Un murmullo entusiasta acogió a Blondel cuando entró en el salón vestido con una túnica azul y amarilla, la cadena de plata alrededor del cuello (aunque con el medallón oculto). Había rehusado ser presentado al señor de Tiernstein y su esposa antes de cantar. Hacia tiempo que había aprendido el valor de las entradas dramáticas. Durante la cena permaneció en una de las pequeñas habitaciones que había junto al salón.

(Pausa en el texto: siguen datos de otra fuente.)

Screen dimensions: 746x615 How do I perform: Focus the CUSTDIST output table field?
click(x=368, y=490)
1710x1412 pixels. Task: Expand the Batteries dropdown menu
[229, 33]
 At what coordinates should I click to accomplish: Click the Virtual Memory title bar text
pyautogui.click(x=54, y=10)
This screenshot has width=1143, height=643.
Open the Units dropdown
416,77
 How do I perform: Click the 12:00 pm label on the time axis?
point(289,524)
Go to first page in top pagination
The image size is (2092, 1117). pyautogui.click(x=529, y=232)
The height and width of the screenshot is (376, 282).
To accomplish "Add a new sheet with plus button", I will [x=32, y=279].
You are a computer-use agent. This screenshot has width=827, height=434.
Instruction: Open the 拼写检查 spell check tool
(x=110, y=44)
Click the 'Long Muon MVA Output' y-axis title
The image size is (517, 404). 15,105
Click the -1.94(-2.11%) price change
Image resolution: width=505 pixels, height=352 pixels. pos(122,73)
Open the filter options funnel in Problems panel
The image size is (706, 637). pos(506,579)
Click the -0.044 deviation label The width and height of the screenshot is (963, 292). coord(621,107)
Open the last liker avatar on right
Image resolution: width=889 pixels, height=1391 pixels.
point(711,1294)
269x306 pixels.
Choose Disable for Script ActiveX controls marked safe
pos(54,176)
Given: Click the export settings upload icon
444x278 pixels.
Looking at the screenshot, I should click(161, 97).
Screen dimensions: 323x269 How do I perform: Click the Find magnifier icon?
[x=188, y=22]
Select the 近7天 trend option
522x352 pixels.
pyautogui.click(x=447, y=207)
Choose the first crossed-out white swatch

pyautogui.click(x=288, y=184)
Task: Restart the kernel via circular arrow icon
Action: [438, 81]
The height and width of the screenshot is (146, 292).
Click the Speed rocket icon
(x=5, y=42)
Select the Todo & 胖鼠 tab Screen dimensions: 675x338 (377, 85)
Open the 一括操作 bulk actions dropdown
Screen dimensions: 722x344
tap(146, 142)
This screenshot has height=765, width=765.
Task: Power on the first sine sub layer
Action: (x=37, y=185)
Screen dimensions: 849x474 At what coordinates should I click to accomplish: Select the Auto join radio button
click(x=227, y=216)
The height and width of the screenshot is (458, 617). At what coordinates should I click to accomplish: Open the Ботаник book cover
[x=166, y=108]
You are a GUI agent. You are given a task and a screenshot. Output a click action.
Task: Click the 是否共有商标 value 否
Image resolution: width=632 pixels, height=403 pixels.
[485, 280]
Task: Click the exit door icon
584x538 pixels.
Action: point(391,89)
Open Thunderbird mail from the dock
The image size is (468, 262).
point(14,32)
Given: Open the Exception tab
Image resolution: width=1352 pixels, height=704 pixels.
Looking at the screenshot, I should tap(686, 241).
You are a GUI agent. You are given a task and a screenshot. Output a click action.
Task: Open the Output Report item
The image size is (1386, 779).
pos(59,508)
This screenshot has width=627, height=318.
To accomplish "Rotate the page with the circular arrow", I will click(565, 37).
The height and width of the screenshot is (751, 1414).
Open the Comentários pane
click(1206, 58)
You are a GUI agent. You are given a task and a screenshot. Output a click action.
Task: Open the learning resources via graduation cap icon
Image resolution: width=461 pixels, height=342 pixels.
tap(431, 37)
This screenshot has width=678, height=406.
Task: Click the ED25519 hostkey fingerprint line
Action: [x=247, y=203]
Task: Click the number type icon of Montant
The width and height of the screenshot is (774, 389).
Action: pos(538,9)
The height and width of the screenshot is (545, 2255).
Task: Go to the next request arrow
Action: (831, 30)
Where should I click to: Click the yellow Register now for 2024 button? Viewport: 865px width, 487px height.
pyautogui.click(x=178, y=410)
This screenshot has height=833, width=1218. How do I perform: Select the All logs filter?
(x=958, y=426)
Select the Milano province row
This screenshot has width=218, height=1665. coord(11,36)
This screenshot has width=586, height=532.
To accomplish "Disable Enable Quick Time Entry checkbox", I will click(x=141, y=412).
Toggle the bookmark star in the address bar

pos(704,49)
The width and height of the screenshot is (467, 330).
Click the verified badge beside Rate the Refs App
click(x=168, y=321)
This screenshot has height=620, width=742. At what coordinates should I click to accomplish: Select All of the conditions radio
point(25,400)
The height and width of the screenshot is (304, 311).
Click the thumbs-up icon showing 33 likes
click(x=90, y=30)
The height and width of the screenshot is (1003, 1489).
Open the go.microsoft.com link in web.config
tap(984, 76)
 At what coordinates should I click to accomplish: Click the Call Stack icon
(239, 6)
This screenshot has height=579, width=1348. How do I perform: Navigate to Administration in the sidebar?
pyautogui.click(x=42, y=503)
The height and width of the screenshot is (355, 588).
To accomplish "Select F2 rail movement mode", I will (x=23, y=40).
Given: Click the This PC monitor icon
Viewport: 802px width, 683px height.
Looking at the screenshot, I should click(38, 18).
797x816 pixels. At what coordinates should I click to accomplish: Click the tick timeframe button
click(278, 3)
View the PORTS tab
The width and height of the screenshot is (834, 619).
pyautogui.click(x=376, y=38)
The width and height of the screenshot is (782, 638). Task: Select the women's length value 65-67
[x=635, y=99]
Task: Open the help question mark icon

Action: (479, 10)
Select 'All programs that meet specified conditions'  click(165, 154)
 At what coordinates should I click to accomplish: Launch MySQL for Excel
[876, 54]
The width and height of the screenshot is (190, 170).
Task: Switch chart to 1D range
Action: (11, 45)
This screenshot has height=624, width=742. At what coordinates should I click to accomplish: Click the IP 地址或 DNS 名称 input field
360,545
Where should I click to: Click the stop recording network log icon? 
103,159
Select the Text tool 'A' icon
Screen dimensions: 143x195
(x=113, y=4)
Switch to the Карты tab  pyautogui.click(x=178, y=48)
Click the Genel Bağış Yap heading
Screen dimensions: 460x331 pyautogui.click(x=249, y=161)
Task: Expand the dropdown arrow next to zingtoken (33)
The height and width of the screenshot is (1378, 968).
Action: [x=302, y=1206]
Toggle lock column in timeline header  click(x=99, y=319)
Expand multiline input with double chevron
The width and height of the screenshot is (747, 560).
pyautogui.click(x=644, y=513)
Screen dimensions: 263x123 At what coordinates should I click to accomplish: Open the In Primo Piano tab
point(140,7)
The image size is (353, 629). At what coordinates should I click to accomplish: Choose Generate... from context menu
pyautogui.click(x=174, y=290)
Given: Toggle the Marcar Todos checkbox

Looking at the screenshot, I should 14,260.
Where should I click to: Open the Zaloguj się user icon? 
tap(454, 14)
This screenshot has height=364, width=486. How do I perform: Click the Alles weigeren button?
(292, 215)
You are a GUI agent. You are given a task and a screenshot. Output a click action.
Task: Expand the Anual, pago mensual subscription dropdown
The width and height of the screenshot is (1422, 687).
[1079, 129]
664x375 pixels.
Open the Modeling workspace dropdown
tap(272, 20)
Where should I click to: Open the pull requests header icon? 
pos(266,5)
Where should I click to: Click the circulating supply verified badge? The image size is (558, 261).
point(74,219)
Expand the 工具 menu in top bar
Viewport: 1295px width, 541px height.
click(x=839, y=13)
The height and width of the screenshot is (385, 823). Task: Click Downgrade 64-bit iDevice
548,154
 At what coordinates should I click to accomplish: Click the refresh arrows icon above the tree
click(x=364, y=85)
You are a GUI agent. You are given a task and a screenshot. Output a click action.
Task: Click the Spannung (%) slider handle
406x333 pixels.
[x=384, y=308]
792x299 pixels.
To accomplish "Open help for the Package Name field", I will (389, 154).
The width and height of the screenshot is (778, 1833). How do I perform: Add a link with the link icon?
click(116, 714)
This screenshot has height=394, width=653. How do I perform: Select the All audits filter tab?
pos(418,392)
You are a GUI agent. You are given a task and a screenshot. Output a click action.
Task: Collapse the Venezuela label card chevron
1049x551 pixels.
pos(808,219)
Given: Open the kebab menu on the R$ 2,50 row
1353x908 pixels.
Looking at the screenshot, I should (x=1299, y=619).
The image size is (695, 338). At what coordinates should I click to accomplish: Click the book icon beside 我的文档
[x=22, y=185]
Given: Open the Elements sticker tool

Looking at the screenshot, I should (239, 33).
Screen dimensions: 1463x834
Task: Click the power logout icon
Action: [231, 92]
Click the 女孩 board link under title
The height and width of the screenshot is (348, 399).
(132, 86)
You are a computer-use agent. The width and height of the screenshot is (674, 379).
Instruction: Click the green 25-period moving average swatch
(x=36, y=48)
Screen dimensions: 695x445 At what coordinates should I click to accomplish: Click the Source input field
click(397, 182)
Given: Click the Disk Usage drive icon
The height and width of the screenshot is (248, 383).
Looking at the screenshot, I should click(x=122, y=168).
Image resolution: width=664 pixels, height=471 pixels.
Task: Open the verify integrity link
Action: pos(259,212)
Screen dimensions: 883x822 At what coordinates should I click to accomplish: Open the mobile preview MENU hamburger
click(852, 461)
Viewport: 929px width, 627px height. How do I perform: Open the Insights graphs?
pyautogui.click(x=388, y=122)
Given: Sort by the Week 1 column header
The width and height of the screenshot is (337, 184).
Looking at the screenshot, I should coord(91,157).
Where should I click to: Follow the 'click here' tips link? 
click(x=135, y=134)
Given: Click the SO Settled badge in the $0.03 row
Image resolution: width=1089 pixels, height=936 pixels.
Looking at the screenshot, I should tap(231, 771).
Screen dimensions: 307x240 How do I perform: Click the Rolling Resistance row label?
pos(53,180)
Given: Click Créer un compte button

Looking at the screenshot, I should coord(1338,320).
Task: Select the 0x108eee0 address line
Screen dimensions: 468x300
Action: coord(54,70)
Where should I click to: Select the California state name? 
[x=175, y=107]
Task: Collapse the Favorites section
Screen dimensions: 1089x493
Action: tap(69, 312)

Otto entraba y salía, diciéndole cuántas personas había en el salón (doscientas, en su mayoría huéspedes invitados para acompañar al duque que ahora, como era costumbre en los huéspedes, habían decidido quedarse unos días más). Otto le trajo comida y le ofreció vino, pero él nunca bebía antes de cantar. La cara de Otto brillaba de excitación. Al fin, a una orden del señor de Tiernstein, Blondel entró lentamente en el salón y caminó entre las filas de mesas, dirigiéndose a la tarima donde estaban sentados, a una mesa más pequeña, el señor y su esposa y varios de los huéspedes más importantes.

El señor de Tiernstein era enormemente gordo. Tenía una doble papada, como dos medialunas de carne suspendidas bajo la propia barbilla. La cara era blancopurpúrea, y los ojos saltones como los de una rana; hasta la voz se parecía al croar de una rana, ronca y resonante. Dio la bienvenida a Blondel acariciándose las cadenas de oro que le rodeaban el cuello.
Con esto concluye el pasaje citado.